Shaws in Ireland
Some sources assert that all Shaws in Ireland are descended from a Captain William Shaw, who served in Cromwell's army in 1649, in Colonel Ponsonby's regiment. Ponsonby was knighted, and both were granted lands confiscated from Catholics, as a reward for their loyalty.
This Captain William Shaw certainly existed, although other Shaws are mentioned as serving in Cromwell's army. It is possible that William Shaw came from the Cheshire area and that he was related to Ponsonby by marriage.
Other sources claim that Irish Shaws descend from a Captain or Colonel Shaw who served in General Ponsonby's Horse in the Army of William III. One version of this story is that Shaw carried the wounded Ponsonby off the field at the Battle of the Boyne in 1690. Both Shaw and Ponsonby received land in Kilkenny and Tipperary for their efforts.
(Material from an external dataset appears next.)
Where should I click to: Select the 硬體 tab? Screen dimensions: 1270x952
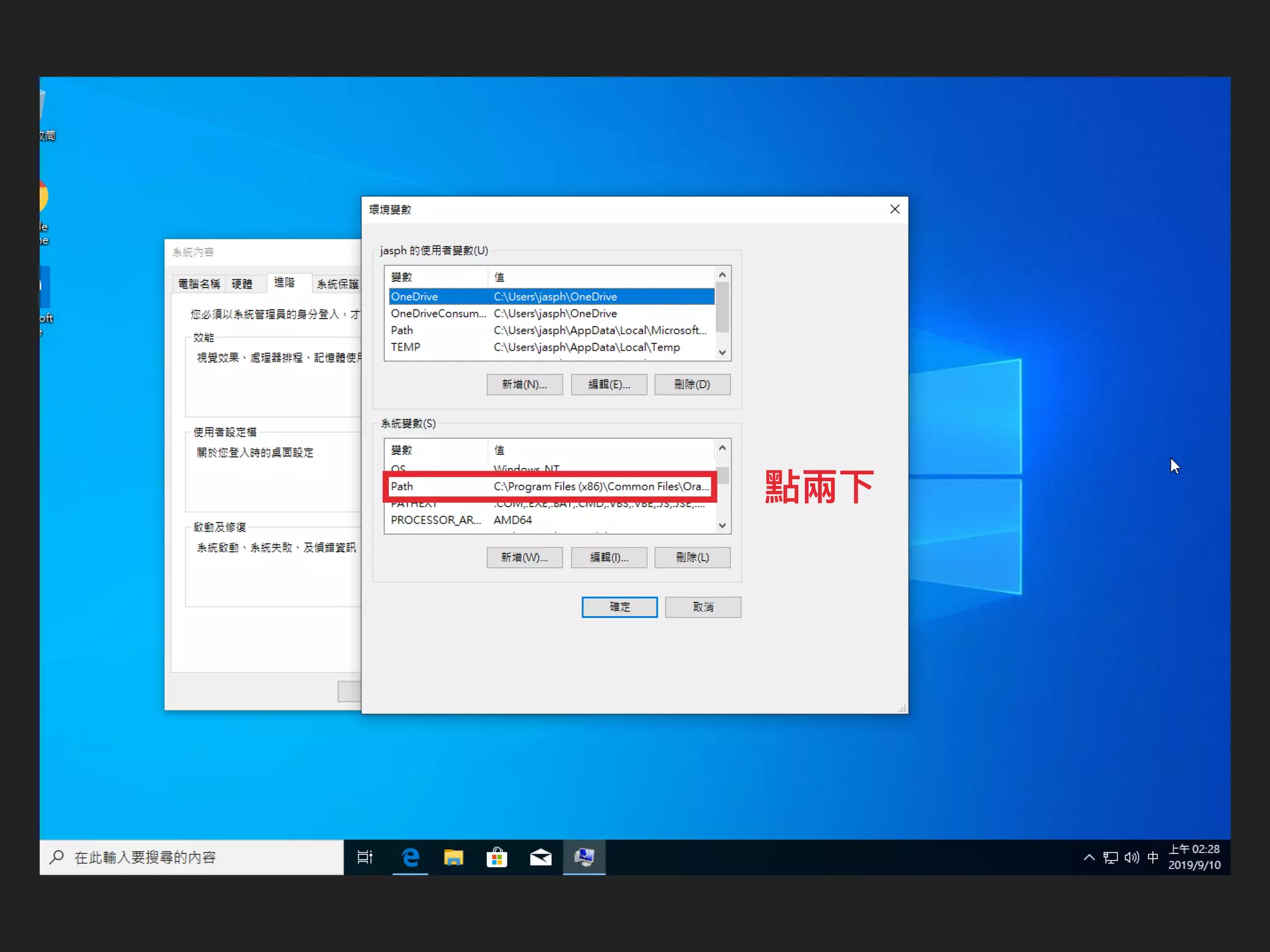click(242, 284)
But documents from the period list (for example) a Patrick Shaw, three William Shaws, and James Shaw as among the founders of the Antrim Association, founded to raise and organize protestant defences during the siege of Derry in 1689.
I believe that several Shaws, possibly distantly related, came to Ireland with Cromwell and settled there, and poosibly that others came with William of Orange. However, all were protestants. Wexford history refers to Shaws as protestants planning to emigrate in the early 1800's and others as being imprisoned and killed in the Catholic uprising of the same period.